The study, published in The New England Journal of Medicine, discovered that the majority of children with drug-sensitive tuberculosis can have their treatment duration reduced from six to four months, reducing the burden on families and healthcare systems around the world.
“It is estimated that nearly one-quarter of children with tuberculosis die, but the vast majority (90 percent) die because they are not diagnosed and started on treatment,” said Principal Investigator Professor Diana Gibb (MRC Clinical Trials Unit at UCL). Shorter treatment for children with non-severe tuberculosis saves on average $17 (£12) per child, which can be used to improve screening coverage and find missing children with tuberculosis.”

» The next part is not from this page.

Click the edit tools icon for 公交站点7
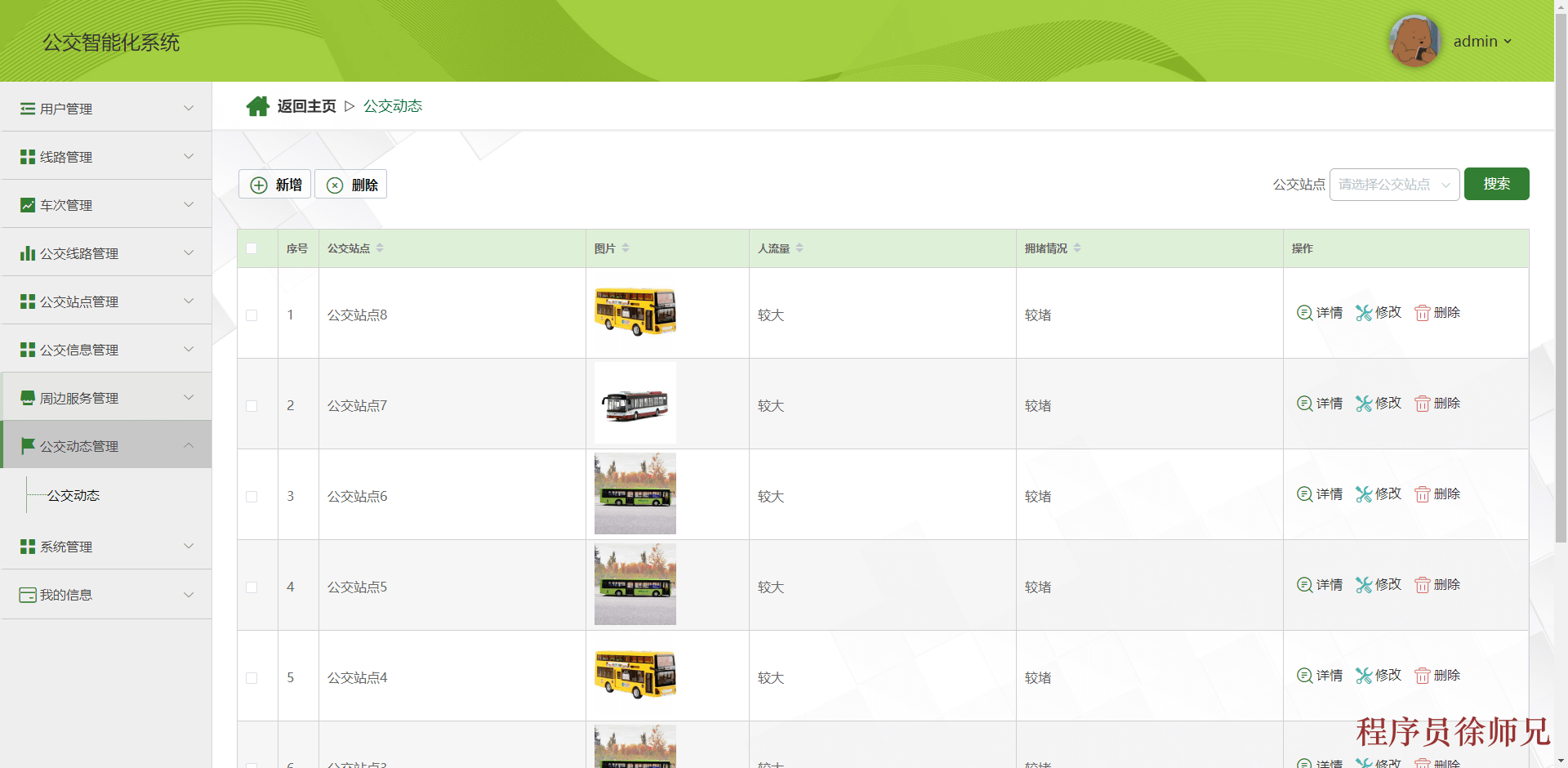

The SHINE study, conducted by researchers from UCL’s MRC Clinical Trials Unit in collaboration with partners in South Africa, Uganda, Zambia, and India, was the first randomized control trial to determine whether children with “minimal” tuberculosis could be effectively treated with a shorter course of treatment.
Minimal tuberculosis is non-severe lung or lymph gland tuberculosis in which the TB bacteria cannot be easily detected in the sputum using smear microscopy (smear negative). In 2020, an estimated 1.1 million children became ill with tuberculosis worldwide, and unlike adult patients, the majority of them (roughly two-thirds) had a non-severe form of the disease.
Despite the fact that children are more likely to have mild TB, their treatment duration has been based on the results of adult trials, which required six months of a combination of daily medicines. Children on TB treatment frequently miss school, which adds to the burden on caregivers.
For children with mild tuberculosis, the SHINE team discovered that four months of treatment with the same standard medicines was just as effective as a six-month treatment course.
The findings clearly demonstrated that children who received the shorter course performed just as well as those who received the standard six-month treatment, regardless of age, country, or HIV status, with few and similar side effects in both groups.
The evidence from SHINE was reviewed by the World Health Organization Guidelines Development Group, which recommended in August 2021 that a four-month regimen, rather than the standard six-month regimen, be used in children and adolescents with non-severe, presumed drug susceptible TB. Important considerations for determining eligibility for the shorter treatment regimen will be described in the WHO’s full consolidated guidelines, which will be released in March 2022, as well as in the operational handbook.
Dr. Chishala Chabala (University Teaching Hospital, Lusaka, Zambia), the lead investigator at the Zambian trial site, stated, “Children frequently present with mild disease.” They can now be treated with a shorter course if they are diagnosed on time. The SHINE findings provide an opportunity to improve the treatment of children with tuberculosis.”
The SHINE trial was supported by the Department of Health and Social Care, the Foreign, Commonwealth and Development Office, the Medical Research Council, and Wellcome. This UK-funded award is part of the European Union-supported EDCTP2 Programme.
“It’s fantastic to see that the trial results from this study have already been taken up in WHO TB guidelines,” said Jill Jones, Head of Global Health Strategy at the Medical Research Council.
“Because tuberculosis remains a major health burden for children, reducing treatment time by two months will have a significant impact on the health and well-being of TB-affected children.”